不过——她和阿依古丽今日已经大大地得罪了皇后,除恶务尽,绝对不能让她有再翻身的机会!
于是,燕仪继续说道:“皇上,你可知道,皇后娘娘与张氏斗了半辈子法,终于斗倒了她,可后来却又跟张氏的儿子——四皇子李容昔勾结,犯上作乱?”
眼看着燕仪每说一句话,皇后的罪责便要被加大一分,竟又扯出了李容昔的事情,皇后更加心惊。
原来这些事情,没有一桩瞒过了太子的眼睛!而太子一直隐忍不发,不过是要寻今日这样一个时机,将她这个皇后彻底打倒!
“平昌公主,你这话越说越离谱,皇后娘娘是当朝国母,
怎会跟随逆党谋反?”宜春说道。
皇后立刻也说:“本宫自己没有儿子,但本宫是大虞朝的皇后!不管将来是哪个皇子登基,都要尊本宫一声皇太后,我何必担那么大的风险去谋反?”
“皇后娘娘自己没有儿子,李容昔就是你的儿子呀。”
燕仪冷笑一声,“皇后说得没错,不管哪个皇子登基,您都是皇太后,可偏偏不能是太子殿下,因为太子会尊他的亲生母亲为皇太后。

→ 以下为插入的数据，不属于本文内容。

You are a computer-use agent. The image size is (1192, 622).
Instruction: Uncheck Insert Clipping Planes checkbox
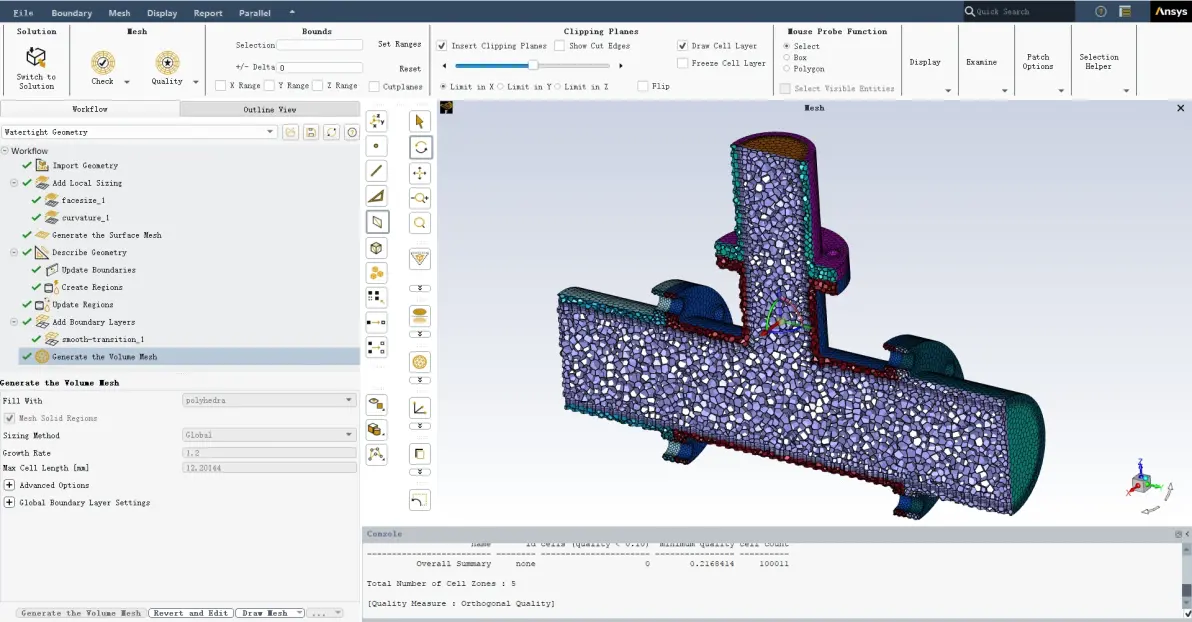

而您,做皇后的时候是个继后,做太后也只能排第二顺位的太后,您不甘心。”
燕仪目光如炬地盯着皇后:“所以,您扶持李容昔去谋反,李容昔的生母张氏已经被废为庶人了,即便将来他做了皇帝,张氏也不能做太后,而您,就是唯一的皇太后了。
要知道这世上没有永远的敌人,只有永恒的利益呵。”
关于李容昔谋反一事,皇后到底参与了多少,别说燕仪了,就连李容与也没有查出什么确切的证据来。
毕竟,在李容昔和皇后之间,做牵线人的一直是沈复深,以此人的心计,习惯于躲在暗处,做事情绝不留半点痕迹,太子弹劾了他那么多次,都被不痛不痒地挡了回来。
燕仪真要去指证皇后参与了李容昔之事,证据是不足的。
但在皇帝那里,皇后已然是有罪之人,这一番话,不是要列证据,而是要诛心。
果然,皇帝冷冷看着跪在地上的皇后,犹如看着十分厌恶的东西一般,说:“中宫失德,不宜在这里待了。”

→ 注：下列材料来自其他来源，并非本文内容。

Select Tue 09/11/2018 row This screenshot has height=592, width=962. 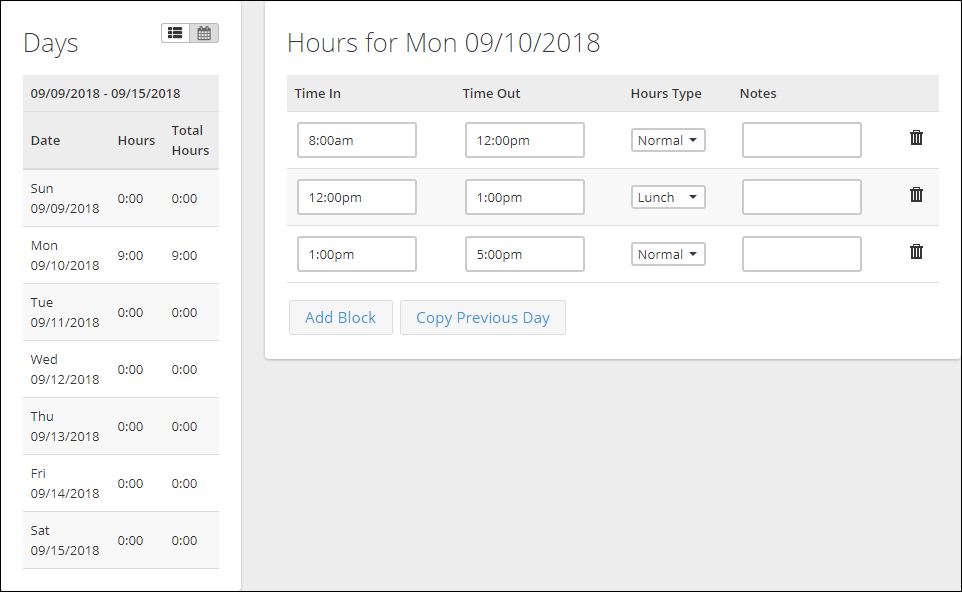tap(121, 312)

皇后本还想争辩求饶,但看到了皇帝这样冷漠的眼神,突然感到了一阵恶寒,缓缓地松开了一直抓着他衣袍的手。
“皇上,皇上你要相信皇后娘娘呀!皇上,他们没有证据!他们什么证据
都没有!”宜春扑上前来,不断向皇帝磕着头,磕得满脸是血。
“皇上,太后中毒一事,是奴婢所为!是奴婢和荣姑姑勾结在一起!皇后娘娘什么都不知道……”宜春见事情已经败露,竟还想替皇后顶罪,将她从这滩淤泥当中摘出来。
这倒是个忠仆,可惜跟错了人。
皇帝只觉得她的求饶十分聒噪,说道:“拖下去,杖毙!”
慎刑司嬷嬷现成还在临江殿外候着呢,得了令,立刻就上来拖人。
宜春两条胳膊都被人架住,两条腿还在地上挣扎,怎么也不肯下去,口中还在呼喊着:“皇后娘娘冤枉!皇上莫要受小人挑拨!皇后娘娘冤枉!”

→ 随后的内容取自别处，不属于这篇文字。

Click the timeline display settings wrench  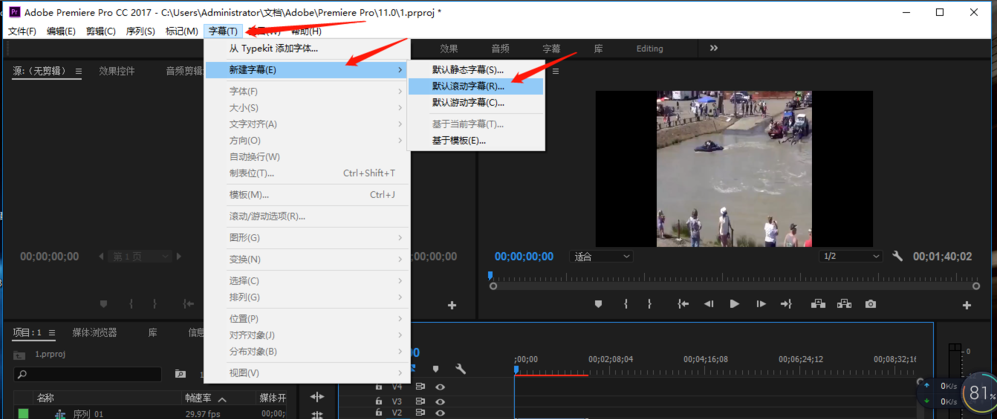[x=461, y=369]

她的呼喊声到了殿外,就变成了一声声凄厉的惨叫,起先喊叫一声比一声尖锐,到后来则一声比一声微弱,直到气若游丝,再也不能听到。
没一会儿,慎刑司的嬷嬷进来禀报:“皇上,断气了。”
皇后跪在地上,两条膝盖都磨出了血痕,只觉得被抽走了全身的力气,连呜咽也喊不出一声来。
皇帝冷冷看着皇后,说:“朕念你钱家世代功勋,你父英国公为我大虞立下过汗马功劳,饶你性命,不废你封号,只收回金册金印,你便留在昭阳殿里,悔过余生吧。”
说到这里,皇帝还补上了一句:“非死不得出。”
皇后仰着头,一直盯着皇帝的眼睛,想从他的眼神中看出一点儿情绪来,哪怕是一点怜悯的神色也好。
可是没有,皇帝的眼神里无怒不喜,没有怜悯,没有失望,没有难过,没有恼恨,若方才他还有许多的愤怒的话,现在也已没有了。
皇后阴恻恻一笑,端庄地拜下身去,说:“昭阳殿里恩爱绝,重阳宫中日月长,臣妾——叩谢皇上隆恩。”